LONDON CALLING

Re-creating European cities

I went inside for coffee, noting a Chinese takeout place that reminded me, perhaps oddly, of a Turkish kebab stand in Leicester Square. Now all of the food court began to strike me as an aristocratic parody of the cheap little places I used to patronize in London. It was when I noted a shoeshine booth, where you can get your shoes squeaky clean for $4, that I realized that I really was in a kind of London—all the weird, random things I love about London presented as part of a single package.

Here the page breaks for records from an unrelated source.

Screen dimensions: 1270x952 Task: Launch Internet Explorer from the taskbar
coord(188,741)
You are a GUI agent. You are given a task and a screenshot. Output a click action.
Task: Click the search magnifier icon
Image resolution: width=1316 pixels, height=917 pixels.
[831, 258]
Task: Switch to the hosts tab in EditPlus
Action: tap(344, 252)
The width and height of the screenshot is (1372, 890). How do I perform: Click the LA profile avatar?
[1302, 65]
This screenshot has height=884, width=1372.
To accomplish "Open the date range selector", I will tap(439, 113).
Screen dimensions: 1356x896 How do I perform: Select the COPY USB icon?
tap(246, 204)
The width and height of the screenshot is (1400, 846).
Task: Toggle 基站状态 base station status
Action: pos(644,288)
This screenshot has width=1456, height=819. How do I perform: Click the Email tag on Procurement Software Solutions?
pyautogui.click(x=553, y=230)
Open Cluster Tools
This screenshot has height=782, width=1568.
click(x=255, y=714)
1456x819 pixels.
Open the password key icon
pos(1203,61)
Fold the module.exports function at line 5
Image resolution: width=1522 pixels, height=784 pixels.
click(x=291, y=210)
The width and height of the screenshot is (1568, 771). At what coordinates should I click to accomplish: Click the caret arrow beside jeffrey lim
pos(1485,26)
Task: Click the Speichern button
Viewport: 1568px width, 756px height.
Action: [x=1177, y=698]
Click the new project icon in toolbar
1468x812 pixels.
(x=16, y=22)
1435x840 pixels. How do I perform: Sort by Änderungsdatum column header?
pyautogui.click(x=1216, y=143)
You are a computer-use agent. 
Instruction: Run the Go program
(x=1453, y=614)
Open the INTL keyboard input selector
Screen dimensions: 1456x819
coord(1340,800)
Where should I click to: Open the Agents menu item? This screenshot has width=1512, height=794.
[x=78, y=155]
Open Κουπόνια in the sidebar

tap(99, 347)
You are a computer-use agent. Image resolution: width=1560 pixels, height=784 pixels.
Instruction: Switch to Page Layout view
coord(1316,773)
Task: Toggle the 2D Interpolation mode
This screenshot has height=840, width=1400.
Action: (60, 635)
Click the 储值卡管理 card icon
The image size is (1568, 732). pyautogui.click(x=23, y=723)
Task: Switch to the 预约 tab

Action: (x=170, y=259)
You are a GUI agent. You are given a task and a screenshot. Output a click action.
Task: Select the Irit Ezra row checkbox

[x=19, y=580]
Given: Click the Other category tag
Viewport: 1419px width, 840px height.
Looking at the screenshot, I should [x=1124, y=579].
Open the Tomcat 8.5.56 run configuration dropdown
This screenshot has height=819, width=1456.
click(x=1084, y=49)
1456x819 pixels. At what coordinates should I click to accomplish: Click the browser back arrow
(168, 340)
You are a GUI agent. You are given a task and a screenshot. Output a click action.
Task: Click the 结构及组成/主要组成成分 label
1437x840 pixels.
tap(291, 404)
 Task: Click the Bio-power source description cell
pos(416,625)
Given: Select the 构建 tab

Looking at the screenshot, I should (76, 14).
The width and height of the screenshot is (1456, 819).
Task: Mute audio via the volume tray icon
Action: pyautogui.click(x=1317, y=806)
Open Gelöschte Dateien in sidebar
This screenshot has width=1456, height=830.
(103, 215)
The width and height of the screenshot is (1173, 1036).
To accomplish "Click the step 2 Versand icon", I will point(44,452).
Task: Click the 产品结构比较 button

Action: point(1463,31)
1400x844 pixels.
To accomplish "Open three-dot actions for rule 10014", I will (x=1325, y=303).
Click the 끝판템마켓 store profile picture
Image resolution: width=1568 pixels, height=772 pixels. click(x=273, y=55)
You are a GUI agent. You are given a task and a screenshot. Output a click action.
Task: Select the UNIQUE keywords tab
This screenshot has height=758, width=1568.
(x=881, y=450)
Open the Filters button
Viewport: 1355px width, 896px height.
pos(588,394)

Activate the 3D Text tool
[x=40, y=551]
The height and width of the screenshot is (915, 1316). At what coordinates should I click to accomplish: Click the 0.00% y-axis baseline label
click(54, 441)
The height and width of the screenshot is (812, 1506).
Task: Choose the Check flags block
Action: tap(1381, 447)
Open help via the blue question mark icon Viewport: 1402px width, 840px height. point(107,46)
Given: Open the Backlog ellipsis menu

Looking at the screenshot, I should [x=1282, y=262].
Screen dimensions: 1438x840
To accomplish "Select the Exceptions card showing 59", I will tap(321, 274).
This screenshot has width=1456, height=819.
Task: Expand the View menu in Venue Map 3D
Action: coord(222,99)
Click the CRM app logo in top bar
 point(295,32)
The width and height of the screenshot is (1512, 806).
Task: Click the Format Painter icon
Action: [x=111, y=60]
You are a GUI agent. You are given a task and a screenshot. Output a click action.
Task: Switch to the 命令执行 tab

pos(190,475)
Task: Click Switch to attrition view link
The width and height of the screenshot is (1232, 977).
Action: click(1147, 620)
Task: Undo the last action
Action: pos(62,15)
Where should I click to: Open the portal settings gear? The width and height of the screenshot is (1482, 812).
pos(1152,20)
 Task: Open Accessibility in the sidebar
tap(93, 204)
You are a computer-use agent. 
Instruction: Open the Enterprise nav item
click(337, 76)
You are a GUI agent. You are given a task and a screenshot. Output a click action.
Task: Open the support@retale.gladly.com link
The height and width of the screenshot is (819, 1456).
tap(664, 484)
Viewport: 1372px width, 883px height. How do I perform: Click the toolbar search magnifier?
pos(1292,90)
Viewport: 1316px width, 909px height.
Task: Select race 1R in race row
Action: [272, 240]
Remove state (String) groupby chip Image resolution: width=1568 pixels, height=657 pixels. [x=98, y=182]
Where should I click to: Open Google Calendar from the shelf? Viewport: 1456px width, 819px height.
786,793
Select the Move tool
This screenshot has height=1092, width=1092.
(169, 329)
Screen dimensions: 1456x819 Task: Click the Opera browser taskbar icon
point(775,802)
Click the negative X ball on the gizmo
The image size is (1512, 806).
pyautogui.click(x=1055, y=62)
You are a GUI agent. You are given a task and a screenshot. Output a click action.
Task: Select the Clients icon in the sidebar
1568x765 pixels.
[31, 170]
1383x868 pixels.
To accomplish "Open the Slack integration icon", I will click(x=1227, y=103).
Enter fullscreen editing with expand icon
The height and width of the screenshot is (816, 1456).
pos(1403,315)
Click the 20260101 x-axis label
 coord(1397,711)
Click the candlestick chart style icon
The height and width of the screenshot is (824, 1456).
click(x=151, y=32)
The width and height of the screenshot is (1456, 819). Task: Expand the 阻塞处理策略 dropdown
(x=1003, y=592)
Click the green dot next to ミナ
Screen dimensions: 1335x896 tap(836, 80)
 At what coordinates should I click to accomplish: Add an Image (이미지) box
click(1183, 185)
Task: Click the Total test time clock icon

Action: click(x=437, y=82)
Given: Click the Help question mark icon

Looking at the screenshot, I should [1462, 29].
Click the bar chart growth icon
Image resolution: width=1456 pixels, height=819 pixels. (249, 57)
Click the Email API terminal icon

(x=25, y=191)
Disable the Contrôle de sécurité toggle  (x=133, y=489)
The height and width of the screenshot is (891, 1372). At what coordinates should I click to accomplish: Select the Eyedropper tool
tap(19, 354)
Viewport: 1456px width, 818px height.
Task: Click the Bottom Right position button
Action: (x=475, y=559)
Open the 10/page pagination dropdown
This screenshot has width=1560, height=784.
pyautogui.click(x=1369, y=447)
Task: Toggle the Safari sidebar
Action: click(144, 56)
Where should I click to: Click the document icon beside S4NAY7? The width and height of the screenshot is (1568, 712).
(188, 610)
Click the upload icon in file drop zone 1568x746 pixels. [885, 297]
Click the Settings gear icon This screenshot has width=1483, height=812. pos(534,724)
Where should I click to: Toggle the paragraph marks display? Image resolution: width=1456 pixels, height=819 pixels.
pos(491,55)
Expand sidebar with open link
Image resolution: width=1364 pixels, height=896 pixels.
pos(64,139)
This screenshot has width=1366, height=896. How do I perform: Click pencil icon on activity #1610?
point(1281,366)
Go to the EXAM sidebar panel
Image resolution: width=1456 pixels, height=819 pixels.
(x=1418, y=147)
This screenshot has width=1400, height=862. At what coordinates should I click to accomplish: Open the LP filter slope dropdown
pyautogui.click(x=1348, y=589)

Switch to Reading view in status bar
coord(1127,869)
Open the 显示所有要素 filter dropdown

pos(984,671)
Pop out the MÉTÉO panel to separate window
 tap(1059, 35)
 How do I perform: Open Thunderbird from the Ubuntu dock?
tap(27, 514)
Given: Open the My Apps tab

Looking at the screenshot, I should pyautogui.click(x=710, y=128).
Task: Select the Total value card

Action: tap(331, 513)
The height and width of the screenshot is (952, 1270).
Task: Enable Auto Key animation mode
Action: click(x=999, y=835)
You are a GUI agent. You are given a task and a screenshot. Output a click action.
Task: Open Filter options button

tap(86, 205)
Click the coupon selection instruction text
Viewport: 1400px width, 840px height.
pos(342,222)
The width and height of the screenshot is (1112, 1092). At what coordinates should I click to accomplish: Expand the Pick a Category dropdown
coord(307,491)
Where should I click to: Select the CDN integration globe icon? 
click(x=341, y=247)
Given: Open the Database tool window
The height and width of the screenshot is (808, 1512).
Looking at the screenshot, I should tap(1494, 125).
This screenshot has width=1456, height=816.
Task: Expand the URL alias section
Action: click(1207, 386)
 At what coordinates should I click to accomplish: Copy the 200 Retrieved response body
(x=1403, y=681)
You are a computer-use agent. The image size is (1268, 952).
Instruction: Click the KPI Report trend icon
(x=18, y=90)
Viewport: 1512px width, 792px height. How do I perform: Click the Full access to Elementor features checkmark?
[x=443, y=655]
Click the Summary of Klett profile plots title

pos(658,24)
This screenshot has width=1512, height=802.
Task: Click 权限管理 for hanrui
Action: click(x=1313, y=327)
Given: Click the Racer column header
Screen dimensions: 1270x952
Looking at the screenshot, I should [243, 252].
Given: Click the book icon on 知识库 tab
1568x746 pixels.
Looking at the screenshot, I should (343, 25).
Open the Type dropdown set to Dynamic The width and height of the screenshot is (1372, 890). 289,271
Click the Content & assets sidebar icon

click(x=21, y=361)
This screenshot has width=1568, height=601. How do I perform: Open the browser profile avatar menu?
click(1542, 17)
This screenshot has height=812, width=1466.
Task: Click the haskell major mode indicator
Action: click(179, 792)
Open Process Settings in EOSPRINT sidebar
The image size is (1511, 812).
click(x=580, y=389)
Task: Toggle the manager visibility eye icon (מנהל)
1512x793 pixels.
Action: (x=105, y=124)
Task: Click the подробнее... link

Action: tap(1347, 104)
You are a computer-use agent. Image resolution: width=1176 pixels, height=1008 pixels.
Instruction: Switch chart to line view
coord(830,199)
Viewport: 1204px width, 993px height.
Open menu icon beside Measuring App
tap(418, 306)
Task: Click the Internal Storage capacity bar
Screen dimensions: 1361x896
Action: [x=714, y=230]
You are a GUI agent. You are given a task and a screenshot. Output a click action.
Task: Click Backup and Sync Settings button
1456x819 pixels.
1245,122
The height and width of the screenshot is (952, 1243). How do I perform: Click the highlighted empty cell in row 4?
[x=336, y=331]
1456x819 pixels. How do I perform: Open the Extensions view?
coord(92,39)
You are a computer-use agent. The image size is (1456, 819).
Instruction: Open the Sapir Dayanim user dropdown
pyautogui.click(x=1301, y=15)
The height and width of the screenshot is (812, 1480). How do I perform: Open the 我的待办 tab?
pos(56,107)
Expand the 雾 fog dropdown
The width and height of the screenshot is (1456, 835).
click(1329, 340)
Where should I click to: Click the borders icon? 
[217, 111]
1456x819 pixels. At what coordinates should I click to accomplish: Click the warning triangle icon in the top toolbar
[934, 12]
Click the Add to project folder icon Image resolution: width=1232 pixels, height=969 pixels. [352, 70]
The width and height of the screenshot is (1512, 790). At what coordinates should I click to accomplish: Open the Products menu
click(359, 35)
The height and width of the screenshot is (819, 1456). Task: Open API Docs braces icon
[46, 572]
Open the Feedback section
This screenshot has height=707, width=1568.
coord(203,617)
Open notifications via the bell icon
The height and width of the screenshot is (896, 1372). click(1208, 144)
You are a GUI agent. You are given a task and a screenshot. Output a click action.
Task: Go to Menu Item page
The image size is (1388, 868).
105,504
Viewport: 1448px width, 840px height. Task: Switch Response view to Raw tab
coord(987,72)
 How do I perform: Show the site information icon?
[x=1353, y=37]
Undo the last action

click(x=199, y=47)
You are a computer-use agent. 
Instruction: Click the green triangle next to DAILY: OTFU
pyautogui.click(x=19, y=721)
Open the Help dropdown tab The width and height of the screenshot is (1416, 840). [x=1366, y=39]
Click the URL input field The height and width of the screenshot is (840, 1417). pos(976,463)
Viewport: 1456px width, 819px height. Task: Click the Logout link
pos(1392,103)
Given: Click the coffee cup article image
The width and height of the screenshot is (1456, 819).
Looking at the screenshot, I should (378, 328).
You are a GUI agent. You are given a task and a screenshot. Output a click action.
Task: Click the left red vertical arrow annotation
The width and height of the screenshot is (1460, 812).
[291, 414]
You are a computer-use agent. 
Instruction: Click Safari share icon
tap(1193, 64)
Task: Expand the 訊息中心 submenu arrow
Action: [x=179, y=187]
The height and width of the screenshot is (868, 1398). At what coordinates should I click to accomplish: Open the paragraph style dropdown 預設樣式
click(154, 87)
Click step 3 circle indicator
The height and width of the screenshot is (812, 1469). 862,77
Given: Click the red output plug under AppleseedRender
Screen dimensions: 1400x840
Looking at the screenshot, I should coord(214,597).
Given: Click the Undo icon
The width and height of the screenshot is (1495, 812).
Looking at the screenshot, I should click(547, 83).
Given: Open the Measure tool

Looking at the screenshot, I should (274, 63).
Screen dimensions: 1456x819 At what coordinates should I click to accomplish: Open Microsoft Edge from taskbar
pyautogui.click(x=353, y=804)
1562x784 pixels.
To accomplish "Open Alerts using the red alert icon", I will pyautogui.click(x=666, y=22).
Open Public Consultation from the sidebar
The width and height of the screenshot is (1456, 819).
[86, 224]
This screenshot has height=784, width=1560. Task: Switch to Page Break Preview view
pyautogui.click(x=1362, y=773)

I paid $1.50 for the coffee and stepped outside again. The homeless man was still there, still staring at the pond. I pulled up a chair at the pond's other end. It was near 10 o'clock, and other people had filtered into the mall. I watched two women—one Latina, one Anglo—wander by with two small blond children. The Latino woman seemed to be the nanny, the other the mother. I noted the way in which the kids hovered close to the nanny and the sharp, harsh voice the mother used when addressing them. I watched a couple of Newport Beach jocks wander by, talking boisterously about something I couldn't quite make out. Everyone who wandered past stopped to look at the pond. In fact, within moments there were a dozen of us, all watching silently as the fish swam tranquilly back and forth, back and forth—happy in their small, safe world, convinced they have all the space they'll ever need.